Cet amour-là

"Elle dit: non, ne pleurez pas, ce n'est pas triste, en rien, en aucun cas. Il s'agit de vous et de pas vous, oubliez votre personne, ça n'a aucune importance. Il ne faut pas se prendre pour un héros. Vous êtes rien. C'est ce qui me plaît. Restez comme ça. Ne changez pas. Restez. On va lire ensemble."

Yann Andréa

Toxique - petite fille

Les yeux perçants dont le regard déchire le visage ridé. Un acharnement complice : parce que tu dois souffrir ce que j’ai souffert, parce que la souffrance est la condition de ta condition, parce que je souffre à cause de toi. Pourquoi n’es-tu pas un garçon ? Le mouvement des pupilles et les lèvres sèches, pincées, sont comme autant de sondes dans ce secret que l’âgée aurait préféré ne pas percer. Mais la curiosité : que se passe-t-il, peau d’abricot ? Par où le mal est-il entré ?

Parce que, d’aspect, rien n’a changé. La blondeur est la même et la peau toujours blanche. C’est peut être le silence assourdissant. Un silence qui gronde, qui vibre, qui hurle de tout ce dont il n’est pas vide. C’est qu’il ne faut rien dire, qu’il n’y a rien à dire. L’animal blessé se tord de douleur et se cache. Quand deux animaux sont blessés par celui qui les unit, ils deviennent ennemis et protègent le bourreau. Ce qui les lie les déchire, ils se rejettent, ils sont fondamentalement autres.

Et la vieille de s’abattre de toute son acidité dans le cœur ébréché de son enfant, il faut arracher la spontanéité, lapider la naïveté, lacérer toute joie. Sa masse informe menace de s'effondrer, bourrelet par bourrelet, sur le sol carrelé, immaculé. Le seul moyen de les atteindre, la seule façon de les condamner : le sacrifice.
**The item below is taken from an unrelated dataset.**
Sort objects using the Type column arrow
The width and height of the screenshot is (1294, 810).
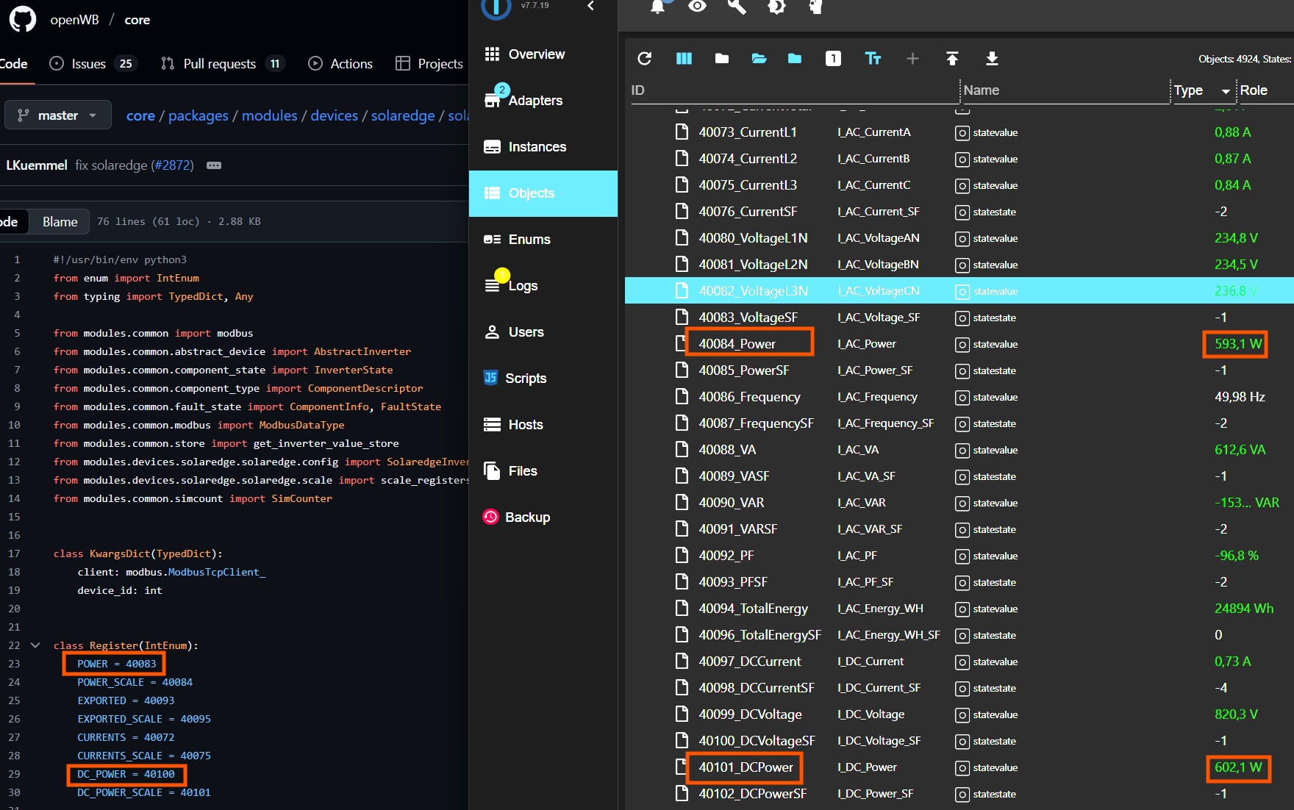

Jason ne comprenait pas que Médée le punisse, il ne comprenait pas qu’elle s’ampute dans le seul but de s’affirmer. Il ne voyait que ses mains tordues et ses joues creusées, il ne voyait que les hurlements. Jason la croyait hystérique. Jason ne comprenait pas. A travers l’enfant, à travers son innocence, elle pouvait faire entendre sa voix, elle pouvait transpercer le cœur de son bourreau, faire ce qu’elle aurait dû faire avant, réussir là où elle avait échoué. La mort de l’enfant rendait sa présence d’autant plus réelle et brûlante que son vivant. La mort de l'enfant les unissait dans la douleur.

Il fallait détruire sa petite fille, sa chair, son sang, cette future trainée moite.